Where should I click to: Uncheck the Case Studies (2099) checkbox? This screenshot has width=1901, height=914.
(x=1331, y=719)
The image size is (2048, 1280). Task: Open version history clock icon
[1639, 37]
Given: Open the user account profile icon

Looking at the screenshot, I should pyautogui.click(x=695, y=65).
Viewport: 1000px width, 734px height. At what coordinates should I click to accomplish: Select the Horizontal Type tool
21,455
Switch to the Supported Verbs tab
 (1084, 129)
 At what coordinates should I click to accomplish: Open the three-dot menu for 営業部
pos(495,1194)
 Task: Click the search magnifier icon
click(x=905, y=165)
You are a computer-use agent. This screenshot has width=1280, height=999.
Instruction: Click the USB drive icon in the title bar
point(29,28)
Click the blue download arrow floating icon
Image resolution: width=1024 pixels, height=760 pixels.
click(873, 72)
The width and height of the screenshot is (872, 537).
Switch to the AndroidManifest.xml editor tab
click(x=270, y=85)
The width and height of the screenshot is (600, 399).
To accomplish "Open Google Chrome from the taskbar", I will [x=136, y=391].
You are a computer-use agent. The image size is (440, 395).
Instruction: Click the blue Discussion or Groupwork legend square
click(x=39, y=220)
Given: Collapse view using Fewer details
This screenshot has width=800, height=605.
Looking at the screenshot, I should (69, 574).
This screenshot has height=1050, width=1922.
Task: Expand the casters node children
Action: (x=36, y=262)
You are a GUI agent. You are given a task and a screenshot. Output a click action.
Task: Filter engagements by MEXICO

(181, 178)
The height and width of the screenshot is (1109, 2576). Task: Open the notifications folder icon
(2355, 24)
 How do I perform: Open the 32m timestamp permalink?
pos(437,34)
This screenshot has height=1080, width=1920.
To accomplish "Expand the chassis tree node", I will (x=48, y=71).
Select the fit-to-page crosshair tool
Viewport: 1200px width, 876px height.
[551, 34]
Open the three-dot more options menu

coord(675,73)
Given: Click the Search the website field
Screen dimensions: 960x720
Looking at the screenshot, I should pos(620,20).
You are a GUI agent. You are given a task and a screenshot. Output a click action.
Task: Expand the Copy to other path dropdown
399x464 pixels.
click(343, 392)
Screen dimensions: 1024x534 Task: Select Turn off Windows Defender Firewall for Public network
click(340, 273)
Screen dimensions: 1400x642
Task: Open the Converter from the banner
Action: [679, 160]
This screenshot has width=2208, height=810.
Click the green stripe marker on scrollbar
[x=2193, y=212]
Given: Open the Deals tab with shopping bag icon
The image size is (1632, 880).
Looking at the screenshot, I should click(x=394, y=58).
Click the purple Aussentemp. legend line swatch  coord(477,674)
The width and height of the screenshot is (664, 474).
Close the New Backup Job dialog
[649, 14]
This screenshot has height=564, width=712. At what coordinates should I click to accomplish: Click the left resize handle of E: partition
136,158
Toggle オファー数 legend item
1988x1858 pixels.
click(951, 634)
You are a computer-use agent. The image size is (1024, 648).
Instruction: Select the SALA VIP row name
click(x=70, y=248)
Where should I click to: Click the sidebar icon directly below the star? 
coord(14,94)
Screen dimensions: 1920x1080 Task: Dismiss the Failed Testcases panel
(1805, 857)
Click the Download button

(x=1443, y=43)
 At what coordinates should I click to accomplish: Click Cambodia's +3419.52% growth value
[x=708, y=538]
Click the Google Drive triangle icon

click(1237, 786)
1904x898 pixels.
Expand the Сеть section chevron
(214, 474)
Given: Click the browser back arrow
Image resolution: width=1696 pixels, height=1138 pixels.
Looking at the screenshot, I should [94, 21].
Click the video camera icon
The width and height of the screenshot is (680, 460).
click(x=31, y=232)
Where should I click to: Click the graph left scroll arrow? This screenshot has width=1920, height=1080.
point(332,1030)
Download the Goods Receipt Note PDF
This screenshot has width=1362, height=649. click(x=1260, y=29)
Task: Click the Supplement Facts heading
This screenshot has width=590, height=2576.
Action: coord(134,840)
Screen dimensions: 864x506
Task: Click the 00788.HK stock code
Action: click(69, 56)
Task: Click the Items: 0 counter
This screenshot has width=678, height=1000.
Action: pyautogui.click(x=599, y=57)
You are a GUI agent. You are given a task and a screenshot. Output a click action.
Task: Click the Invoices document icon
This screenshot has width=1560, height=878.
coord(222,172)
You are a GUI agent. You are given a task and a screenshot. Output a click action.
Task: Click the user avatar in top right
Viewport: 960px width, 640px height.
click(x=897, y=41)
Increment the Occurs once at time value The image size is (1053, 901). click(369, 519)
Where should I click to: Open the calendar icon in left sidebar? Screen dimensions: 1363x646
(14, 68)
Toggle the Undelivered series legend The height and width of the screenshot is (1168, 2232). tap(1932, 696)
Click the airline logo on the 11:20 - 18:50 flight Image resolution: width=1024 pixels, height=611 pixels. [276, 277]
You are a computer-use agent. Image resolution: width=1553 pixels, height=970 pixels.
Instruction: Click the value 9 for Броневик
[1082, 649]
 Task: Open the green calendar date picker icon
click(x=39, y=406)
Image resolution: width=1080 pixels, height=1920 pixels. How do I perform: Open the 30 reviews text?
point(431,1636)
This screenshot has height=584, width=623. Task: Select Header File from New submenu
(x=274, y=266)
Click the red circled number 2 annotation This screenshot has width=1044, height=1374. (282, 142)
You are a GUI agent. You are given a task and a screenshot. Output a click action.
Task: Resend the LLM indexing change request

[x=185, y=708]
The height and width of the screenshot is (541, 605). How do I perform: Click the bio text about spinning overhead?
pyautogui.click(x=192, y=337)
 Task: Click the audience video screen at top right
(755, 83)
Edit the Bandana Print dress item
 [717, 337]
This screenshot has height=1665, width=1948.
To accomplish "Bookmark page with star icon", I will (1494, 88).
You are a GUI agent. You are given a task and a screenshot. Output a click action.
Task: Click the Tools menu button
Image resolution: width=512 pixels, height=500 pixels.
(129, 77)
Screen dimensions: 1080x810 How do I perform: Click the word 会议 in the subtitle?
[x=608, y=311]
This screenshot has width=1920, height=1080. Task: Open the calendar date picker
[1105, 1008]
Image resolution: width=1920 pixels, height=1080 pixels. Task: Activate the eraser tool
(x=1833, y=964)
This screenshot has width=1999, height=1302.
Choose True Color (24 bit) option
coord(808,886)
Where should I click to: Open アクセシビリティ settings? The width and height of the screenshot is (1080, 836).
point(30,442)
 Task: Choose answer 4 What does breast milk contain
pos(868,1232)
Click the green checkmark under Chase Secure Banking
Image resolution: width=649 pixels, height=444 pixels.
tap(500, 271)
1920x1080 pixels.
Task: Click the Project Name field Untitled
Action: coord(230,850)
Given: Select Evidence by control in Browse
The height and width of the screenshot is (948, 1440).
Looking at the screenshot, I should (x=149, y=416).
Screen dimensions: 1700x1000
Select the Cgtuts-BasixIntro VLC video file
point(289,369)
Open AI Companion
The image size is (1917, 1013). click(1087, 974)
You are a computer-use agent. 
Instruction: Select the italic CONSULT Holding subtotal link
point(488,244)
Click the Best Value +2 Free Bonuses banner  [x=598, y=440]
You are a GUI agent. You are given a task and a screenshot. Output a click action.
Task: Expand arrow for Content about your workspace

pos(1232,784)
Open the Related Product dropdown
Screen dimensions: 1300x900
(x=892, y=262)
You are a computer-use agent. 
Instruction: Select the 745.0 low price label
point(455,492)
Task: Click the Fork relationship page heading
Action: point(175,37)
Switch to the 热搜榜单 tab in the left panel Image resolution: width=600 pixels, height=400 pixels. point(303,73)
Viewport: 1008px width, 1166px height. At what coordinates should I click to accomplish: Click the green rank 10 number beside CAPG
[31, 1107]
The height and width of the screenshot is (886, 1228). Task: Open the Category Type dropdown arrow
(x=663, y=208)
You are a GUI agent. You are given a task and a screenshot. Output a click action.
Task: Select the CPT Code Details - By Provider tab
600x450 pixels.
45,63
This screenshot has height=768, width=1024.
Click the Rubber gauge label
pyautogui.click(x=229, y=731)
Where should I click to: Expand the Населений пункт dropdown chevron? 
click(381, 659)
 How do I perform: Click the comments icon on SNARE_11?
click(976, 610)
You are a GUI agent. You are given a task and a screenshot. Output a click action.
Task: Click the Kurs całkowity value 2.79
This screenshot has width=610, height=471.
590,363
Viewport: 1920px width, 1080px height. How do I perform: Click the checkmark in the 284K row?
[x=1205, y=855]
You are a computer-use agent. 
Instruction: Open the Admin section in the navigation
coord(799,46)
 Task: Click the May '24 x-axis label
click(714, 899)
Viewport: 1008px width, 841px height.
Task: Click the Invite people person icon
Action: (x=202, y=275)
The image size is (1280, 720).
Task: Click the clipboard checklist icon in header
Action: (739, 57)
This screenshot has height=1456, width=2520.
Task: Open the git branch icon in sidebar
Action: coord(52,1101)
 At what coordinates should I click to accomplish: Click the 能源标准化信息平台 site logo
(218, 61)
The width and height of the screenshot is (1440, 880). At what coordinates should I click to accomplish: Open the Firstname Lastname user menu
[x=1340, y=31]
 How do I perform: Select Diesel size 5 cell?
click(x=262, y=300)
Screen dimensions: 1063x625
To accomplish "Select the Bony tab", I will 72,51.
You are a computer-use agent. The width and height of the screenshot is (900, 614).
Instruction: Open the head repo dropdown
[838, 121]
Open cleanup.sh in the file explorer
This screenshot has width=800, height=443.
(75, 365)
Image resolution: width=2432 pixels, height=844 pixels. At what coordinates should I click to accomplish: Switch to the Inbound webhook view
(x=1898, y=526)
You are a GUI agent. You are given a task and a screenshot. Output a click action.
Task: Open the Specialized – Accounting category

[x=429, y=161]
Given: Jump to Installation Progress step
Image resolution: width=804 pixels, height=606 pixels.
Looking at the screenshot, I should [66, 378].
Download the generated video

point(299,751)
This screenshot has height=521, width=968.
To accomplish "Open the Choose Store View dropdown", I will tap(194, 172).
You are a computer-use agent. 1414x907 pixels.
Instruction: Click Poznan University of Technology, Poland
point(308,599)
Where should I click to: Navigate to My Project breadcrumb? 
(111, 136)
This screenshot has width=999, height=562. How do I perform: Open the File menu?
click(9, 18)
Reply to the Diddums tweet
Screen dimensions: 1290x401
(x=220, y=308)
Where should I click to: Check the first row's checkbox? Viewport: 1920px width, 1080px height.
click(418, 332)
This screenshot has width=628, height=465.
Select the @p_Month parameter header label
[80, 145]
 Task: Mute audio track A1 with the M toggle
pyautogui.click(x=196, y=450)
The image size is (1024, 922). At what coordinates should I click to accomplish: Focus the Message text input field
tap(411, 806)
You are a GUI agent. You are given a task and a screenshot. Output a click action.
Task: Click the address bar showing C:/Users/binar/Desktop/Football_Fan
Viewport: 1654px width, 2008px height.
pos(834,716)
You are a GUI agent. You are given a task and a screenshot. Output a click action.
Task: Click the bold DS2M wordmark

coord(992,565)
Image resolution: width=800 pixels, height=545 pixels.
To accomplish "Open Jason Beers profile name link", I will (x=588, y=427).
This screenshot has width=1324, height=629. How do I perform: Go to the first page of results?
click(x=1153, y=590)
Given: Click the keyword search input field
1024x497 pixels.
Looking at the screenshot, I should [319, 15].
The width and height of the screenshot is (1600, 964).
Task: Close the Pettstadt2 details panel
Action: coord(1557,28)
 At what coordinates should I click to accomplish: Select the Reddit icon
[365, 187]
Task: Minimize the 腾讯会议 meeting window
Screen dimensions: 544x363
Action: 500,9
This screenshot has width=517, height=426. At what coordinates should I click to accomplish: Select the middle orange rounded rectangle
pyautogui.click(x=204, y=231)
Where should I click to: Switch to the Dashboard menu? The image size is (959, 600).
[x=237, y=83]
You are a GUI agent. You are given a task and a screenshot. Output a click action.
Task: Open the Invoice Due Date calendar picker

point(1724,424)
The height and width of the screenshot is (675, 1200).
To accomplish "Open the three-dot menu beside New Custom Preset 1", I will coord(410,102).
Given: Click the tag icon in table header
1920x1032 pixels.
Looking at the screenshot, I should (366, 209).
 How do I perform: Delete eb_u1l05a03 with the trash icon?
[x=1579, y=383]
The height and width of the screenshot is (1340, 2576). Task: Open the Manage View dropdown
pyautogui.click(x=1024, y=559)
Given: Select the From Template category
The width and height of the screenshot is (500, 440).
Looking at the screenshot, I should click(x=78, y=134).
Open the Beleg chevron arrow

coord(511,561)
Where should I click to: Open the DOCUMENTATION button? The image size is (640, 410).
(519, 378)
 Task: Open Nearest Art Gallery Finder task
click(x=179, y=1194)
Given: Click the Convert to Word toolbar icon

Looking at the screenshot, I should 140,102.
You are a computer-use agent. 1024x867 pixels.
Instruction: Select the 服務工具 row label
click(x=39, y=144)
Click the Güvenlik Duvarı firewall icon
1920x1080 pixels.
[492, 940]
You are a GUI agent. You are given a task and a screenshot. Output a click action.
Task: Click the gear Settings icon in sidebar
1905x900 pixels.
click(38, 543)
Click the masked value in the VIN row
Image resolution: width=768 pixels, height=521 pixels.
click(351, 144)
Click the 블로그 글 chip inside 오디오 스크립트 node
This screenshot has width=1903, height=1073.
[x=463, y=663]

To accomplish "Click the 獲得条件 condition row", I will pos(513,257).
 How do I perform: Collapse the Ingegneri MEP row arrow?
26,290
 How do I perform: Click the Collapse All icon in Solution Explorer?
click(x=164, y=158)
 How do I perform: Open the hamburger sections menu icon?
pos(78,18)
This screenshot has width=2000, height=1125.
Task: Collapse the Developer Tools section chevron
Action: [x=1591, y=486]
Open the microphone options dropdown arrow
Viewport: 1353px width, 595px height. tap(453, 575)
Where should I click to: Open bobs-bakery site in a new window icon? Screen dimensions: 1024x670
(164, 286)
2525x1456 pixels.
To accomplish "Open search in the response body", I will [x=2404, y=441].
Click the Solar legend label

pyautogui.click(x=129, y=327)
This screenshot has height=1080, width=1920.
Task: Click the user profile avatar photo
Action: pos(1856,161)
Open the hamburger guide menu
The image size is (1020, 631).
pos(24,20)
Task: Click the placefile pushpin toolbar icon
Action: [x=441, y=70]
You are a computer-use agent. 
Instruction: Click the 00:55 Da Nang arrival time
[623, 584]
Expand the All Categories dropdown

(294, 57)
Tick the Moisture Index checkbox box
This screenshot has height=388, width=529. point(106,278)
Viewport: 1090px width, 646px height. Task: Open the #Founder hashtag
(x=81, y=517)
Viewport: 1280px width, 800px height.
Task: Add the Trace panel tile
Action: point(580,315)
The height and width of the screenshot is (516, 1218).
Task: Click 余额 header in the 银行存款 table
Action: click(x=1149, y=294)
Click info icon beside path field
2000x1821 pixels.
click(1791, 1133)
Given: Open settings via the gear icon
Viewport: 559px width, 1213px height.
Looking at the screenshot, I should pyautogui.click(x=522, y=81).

***

--- What this task involves ---
Rewrite the stretch from the line that contains "Click the Güvenlik Duvarı firewall icon" through the line that contains "click(x=164, y=158)", replacing "icon" with "button" and leaving everything else unchanged.

--- Answer to the problem ---
Click the Güvenlik Duvarı firewall button
1920x1080 pixels.
[492, 940]
You are a GUI agent. You are given a task and a screenshot. Output a click action.
Task: Click the gear Settings button in sidebar
1905x900 pixels.
click(38, 543)
Click the masked value in the VIN row
Image resolution: width=768 pixels, height=521 pixels.
click(351, 144)
Click the 블로그 글 chip inside 오디오 스크립트 node
This screenshot has width=1903, height=1073.
[x=463, y=663]

To accomplish "Click the 獲得条件 condition row", I will pos(513,257).
 How do I perform: Collapse the Ingegneri MEP row arrow?
26,290
 How do I perform: Click the Collapse All button in Solution Explorer?
click(x=164, y=158)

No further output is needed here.